Far more often, however, whether from loyalty to the American cause or from sheer stubbornness, the prisoners endured the harrowing routine of boredom, hunger, disease, bitter cold or sweltering heat, and imminence of death that constituted life aboard Jersey . More than eleven hundred men were crammed between decks at night without cots or hammocks, and so crowded was her spar deck by day that they had to take turns walking in platoons along narrow aisles kept open for that purpose. Night was the most horrible time. At sundown the guards bellowed, “Down, rebels, down!” and the halfnaked, emaciated men descended through narrow hatchways, each of which was guarded by a solitary sentry once the grating covers were in place.

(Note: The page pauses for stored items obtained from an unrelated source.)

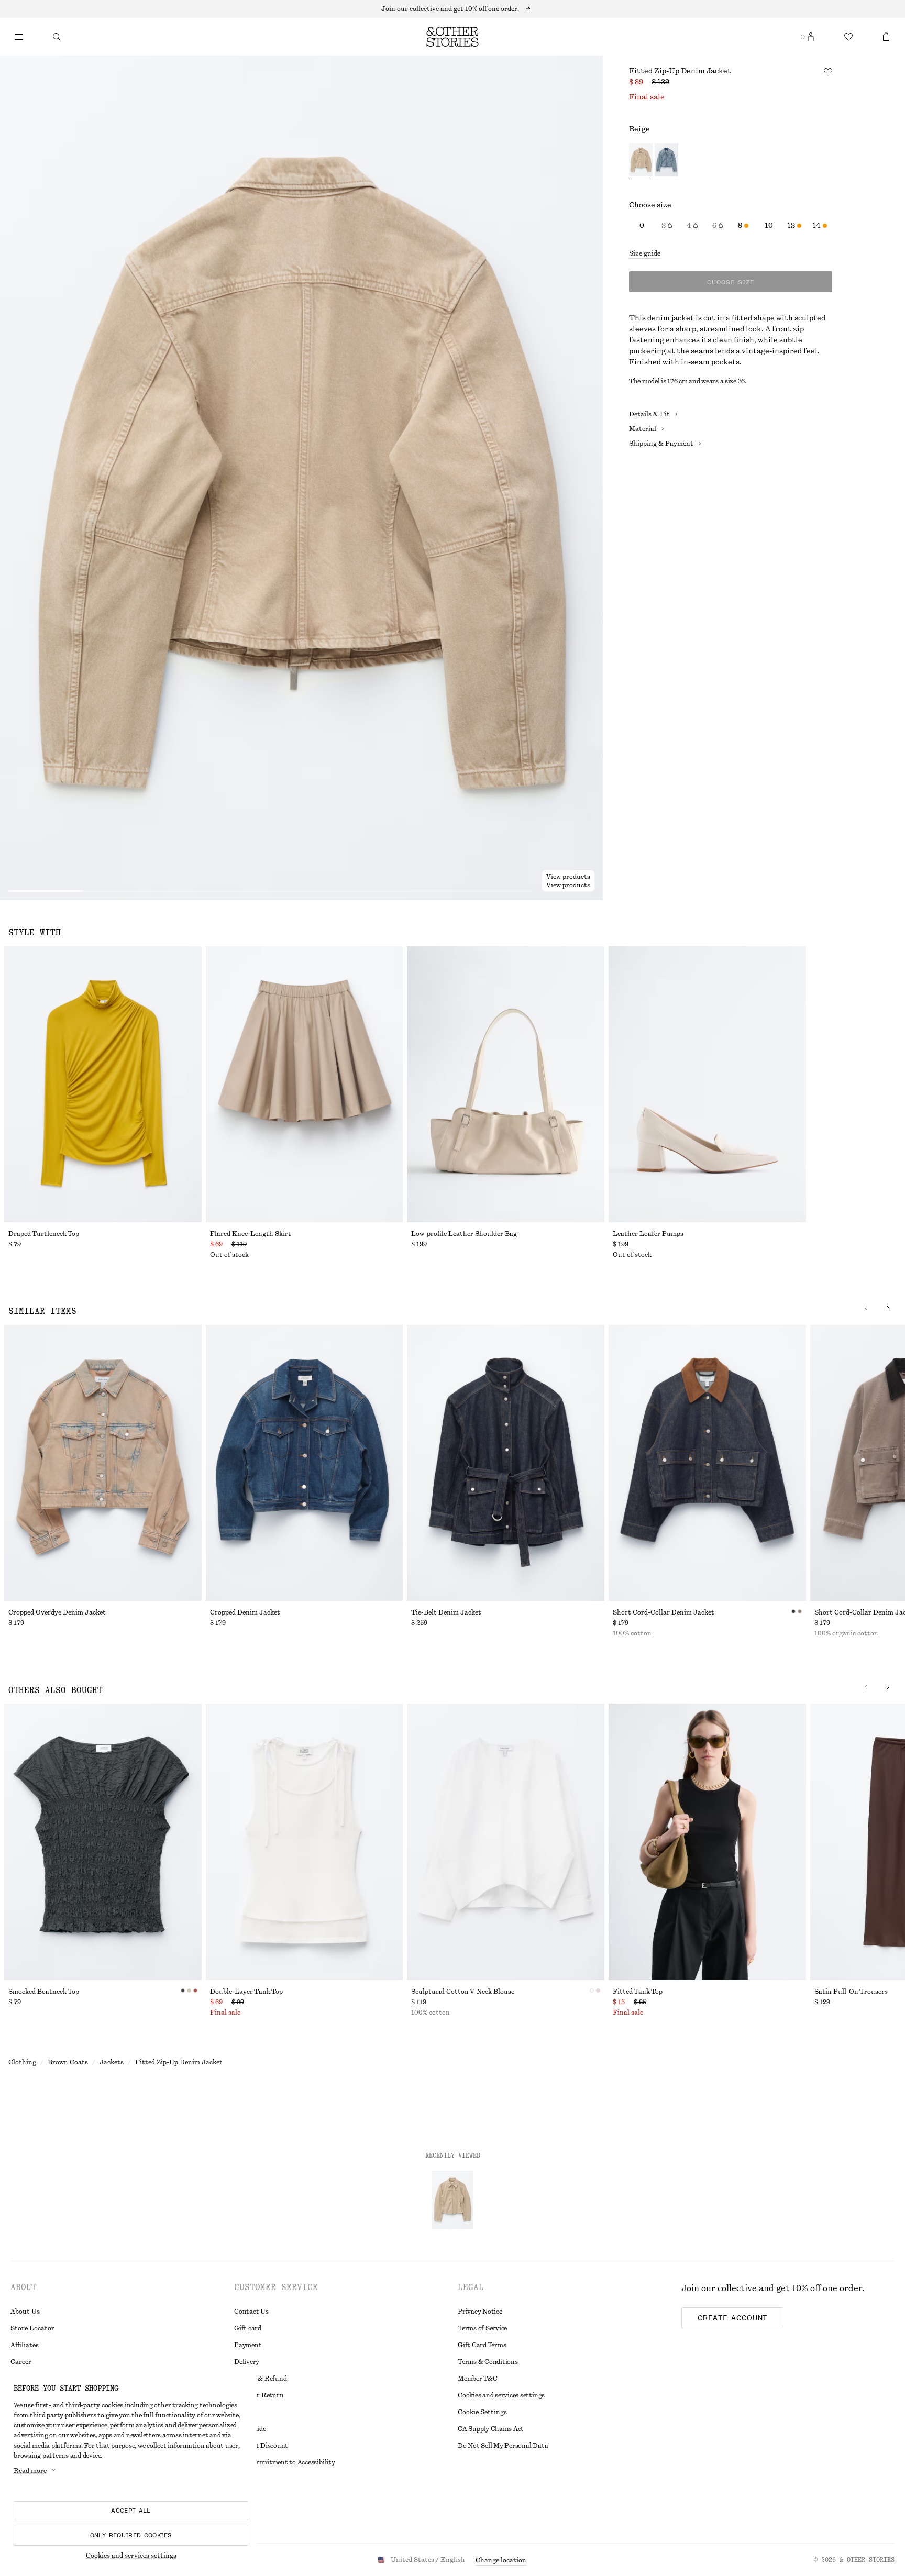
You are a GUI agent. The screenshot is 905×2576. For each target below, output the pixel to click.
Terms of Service (482, 2328)
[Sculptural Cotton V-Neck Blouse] (505, 1842)
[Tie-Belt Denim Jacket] (505, 1463)
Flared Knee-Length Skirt (250, 1234)
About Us (25, 2311)
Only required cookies (131, 2535)
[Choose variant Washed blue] (666, 161)
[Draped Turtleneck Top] (103, 1084)
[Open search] (56, 37)
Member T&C (478, 2378)
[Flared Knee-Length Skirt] (304, 1084)
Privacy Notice (480, 2311)
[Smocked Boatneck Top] (103, 1842)
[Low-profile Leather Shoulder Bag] (505, 1084)
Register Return (258, 2395)
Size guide (644, 253)
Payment (247, 2345)
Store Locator (32, 2328)
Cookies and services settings (501, 2395)
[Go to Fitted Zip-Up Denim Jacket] (452, 2200)
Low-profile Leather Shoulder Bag (464, 1234)
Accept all (131, 2510)
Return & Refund (260, 2378)
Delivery (246, 2362)
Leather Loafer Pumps (648, 1234)
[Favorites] (848, 37)
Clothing (22, 2062)
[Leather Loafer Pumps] (707, 1084)
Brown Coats (68, 2062)
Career (20, 2362)
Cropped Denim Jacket (245, 1612)
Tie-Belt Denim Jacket (446, 1612)
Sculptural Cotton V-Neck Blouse (462, 1991)
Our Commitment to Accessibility (284, 2462)
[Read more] (452, 9)
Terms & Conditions (488, 2362)
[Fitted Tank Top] (707, 1842)
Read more (30, 2471)
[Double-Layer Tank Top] (304, 1842)
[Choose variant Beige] (641, 161)
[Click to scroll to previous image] (866, 1308)
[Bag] (886, 37)
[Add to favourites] (828, 72)
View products (568, 885)
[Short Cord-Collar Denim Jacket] (707, 1463)
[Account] (811, 37)
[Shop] (19, 37)
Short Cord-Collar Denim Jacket (663, 1612)
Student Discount (261, 2445)
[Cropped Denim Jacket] (304, 1463)
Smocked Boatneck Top (43, 1991)
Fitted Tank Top (638, 1991)
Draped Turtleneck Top (43, 1234)
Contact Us (251, 2311)
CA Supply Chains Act (491, 2429)
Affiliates (24, 2345)
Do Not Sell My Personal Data (503, 2445)
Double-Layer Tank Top (246, 1991)
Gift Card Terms (482, 2345)
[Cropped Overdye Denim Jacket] (103, 1463)
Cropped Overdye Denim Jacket (57, 1612)
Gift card (247, 2328)
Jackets (112, 2062)
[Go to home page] (452, 37)
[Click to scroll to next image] (888, 1308)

The only concession to naval amenities was made by the prisoners themselves, who agreed that their officers should have the former gun room, aft on the middle deck, to themselves.

The dreaded nightly routine on Jersey was graphically recalled by Christopher Hawkins, who was captured in 1781 when the Providence brig Mariamne , five days out of Newport, was taken by two British frigates: We were all put between decks ev’ry night before dark, the number being great our situation was here extremely unpleasant. … Although the british had an hospital ship near us for the accommodation of the sick yet we had a great deal of sickness on board the Jersey , and many died on board her. The sickness seemed to be epidemic and which we called the bloody flux or dyssenterry. After the prisoners had been driven below at dusk of the evening and the boat had ceased conveying the sick to the hospital ship, many of the prisoners would become sick the fore part of the evening and before morning their suffering would be ended by death—such was the malignancy of the disease. My situation amongst others after being stowed away for the night was on the larboard side of the ship with our heads near the wall or side, and the two boys before mentioned [brothers who had been cooks on Mariamne] by the side of me. Thus situated, but one gangway to the upper deck was open, from which my place of rest was about 20 feet, and only two prisoners were allowed to visit the upper deck at the same time in the night let the calls of nature be never so violent, and there was no place between decks provided us to satisfy those calls. This induced an almost constant running over me by the sick, who would besmear myself and others with their bloody and loathsome filth.